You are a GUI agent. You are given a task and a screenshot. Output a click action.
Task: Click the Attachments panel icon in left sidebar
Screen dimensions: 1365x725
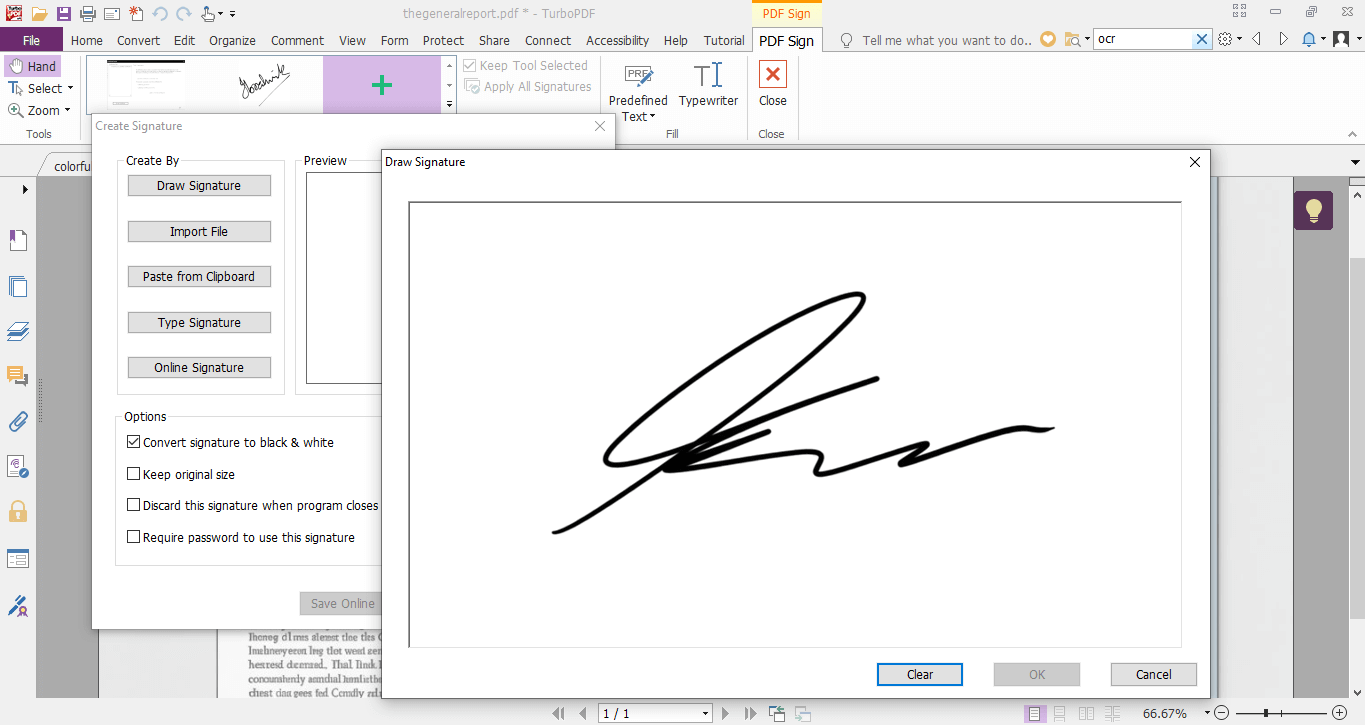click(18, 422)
...
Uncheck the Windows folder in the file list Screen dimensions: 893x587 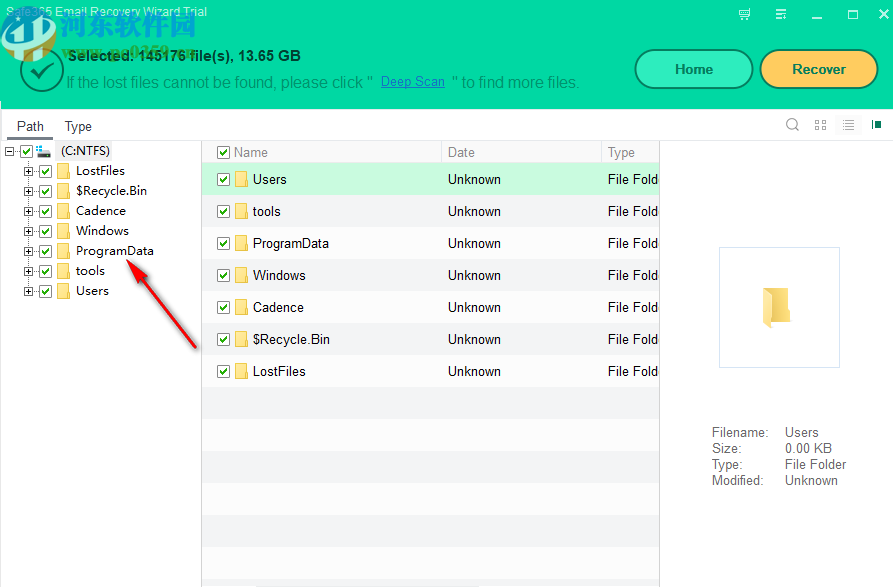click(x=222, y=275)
...
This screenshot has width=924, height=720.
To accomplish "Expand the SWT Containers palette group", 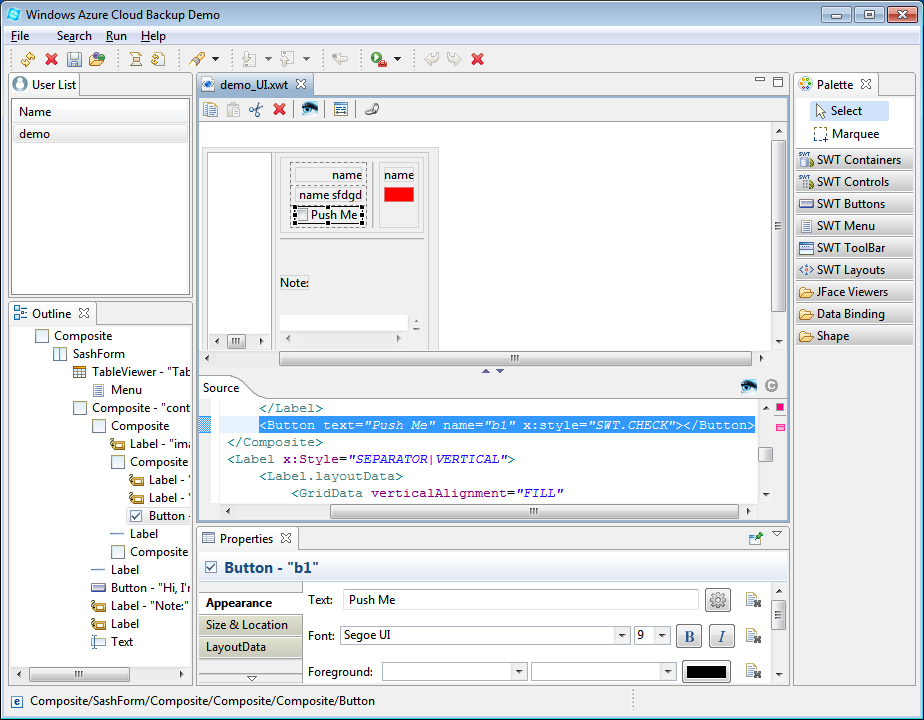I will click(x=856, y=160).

Task item:
Scan the records above for the string "screenshot", then select every line that holds it.

Answer area:
You are a GUI agent. You are given a task and a screenshot. Output a click action.
This screenshot has width=924, height=720.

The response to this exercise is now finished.